The hearing is over, and Social Security approved your claim. Then, you read the fine print and discover that the decision is only “partially favorable.” Your back pay is significantly less than you expected. Before you accept the outcome, a Massachusetts Social Security disability lawyer at Keefe Disability Law can review the ruling and explain what it actually means for your case.
A partially favorable ruling is not a denial. It means Social Security agreed you are disabled, but not entirely on the terms you requested.
How Partially Favorable SSDI Decisions Work
A partially favorable SSDI decision takes several forms.
The most common involves the Administrative Law Judge (ALJ) finding you disabled, but assigning a later established onset date (EOD) than you originally claimed. A later EOD can reduce your back pay and push back your Medicare eligibility, depending on how the five-month waiting period, your filing date, and the 12-month retroactivity cap interact with the new date.
In other cases, a partially favorable decision may involve approval for a closed period of disability only, meaning the judge found you disabled for a specific span of time but not on an ongoing basis. Under SSR 18-01p, Social Security recognizes closed periods as a distinct category of disability finding.
How the Established Onset Date Affects Benefits
Suppose a claimant stopped working in March 2020 and filed for SSDI in June 2021, claiming a March 2020 onset date. A judge issues a partially favorable decision with an EOD of January 2021. The five-month waiting period would run from January through May 2021, making June 2021 the earliest month he could receive benefits. This shift in onset date significantly changes what he actually receives.
How a Later Onset Date Affects Medicare Timing
Medicare eligibility for SSDI recipients is governed by 42 U.S.C. § 426(b), which ties coverage to a 24-month qualifying period of SSDI benefit entitlement. Because SSDI itself carries a five-month waiting period before entitlement begins, the practical gap between an established onset date (EOD) and Medicare coverage is often closer to 29 months, resulting in a meaningful gap in health coverage.
Should You Accept the Decision or Appeal?
Once you receive a partially favorable decision from Social Security, you generally have 60 days to request Appeals Council review. SSA generally presumes you received the notice five days after the date printed on it, unless you show otherwise; the 60-day appeal period runs from that presumed receipt date.
Filing an appeal does not guarantee a better outcome. The Appeals Council may deny review and let the ALJ decision stand, issue its own decision, or send the case back to an ALJ for further proceedings. It is also important to understand that appealing a partially favorable decision can put issues back under broader review. In some situations, that could affect portions of the ruling that were favorable to you.

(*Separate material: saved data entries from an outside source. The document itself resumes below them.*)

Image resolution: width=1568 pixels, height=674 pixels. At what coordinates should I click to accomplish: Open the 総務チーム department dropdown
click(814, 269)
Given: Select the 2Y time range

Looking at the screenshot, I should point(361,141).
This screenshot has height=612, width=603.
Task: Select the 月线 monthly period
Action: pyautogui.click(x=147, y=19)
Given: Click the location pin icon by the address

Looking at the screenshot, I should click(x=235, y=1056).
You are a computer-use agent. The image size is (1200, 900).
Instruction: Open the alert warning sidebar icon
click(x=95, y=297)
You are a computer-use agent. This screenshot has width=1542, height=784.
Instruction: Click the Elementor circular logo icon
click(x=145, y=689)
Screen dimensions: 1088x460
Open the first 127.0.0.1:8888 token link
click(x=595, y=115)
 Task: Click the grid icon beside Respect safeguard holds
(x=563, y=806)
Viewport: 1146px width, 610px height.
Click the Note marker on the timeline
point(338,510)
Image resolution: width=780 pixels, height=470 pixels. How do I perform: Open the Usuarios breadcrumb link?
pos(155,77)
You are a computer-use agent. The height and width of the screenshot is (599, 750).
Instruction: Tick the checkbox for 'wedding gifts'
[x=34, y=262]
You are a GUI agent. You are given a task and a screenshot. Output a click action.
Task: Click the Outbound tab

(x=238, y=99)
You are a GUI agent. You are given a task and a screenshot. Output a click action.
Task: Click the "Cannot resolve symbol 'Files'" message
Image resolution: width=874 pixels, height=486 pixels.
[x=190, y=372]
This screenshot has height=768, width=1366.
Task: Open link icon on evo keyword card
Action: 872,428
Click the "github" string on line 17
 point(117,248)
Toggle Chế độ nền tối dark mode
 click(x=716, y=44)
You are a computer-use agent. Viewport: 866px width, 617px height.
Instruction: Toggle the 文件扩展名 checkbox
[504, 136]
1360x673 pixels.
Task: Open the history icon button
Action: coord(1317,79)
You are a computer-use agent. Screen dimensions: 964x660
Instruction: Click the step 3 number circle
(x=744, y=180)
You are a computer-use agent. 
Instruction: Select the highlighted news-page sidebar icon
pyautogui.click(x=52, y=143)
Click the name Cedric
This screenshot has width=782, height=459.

Before deciding to appeal, discuss the specific risks and benefits with your attorney. Several factors are worth thinking through together:
The size of the back pay difference. If the onset date shifted by two months, the financial gap may be modest. If it moved by two or three years, the stakes are considerably higher and an appeal may be worth pursuing.
The strength of your medical records. Solid documentation supporting your original onset date gives an appeal real foundation.
Your financial situation. For claimants who need income as soon as possible, beginning to receive monthly payments may be the more practical path while appeal options are evaluated.
Whether the decision contains legal errors. An attorney reviewing the decision can identify whether the judge failed to properly evaluate evidence, an issue that a claimant reading the ruling alone might not recognize.
What to Go Over With Your Lawyer
A partially favorable ruling is a decision point, not a dead end. When you review it with your attorney, the key items to examine are:
The onset date the judge assigned and the reasoning behind it
How the five-month waiting period affects your back pay
When your Medicare coverage will begin
Whether the decision involves a closed period
Whether the record supports an appeal, given the 60-day deadline and the risks involved
A partially favorable decision raises real questions with real financial stakes, and having an attorney review the ruling before you decide on next steps is one of the most useful things you can do.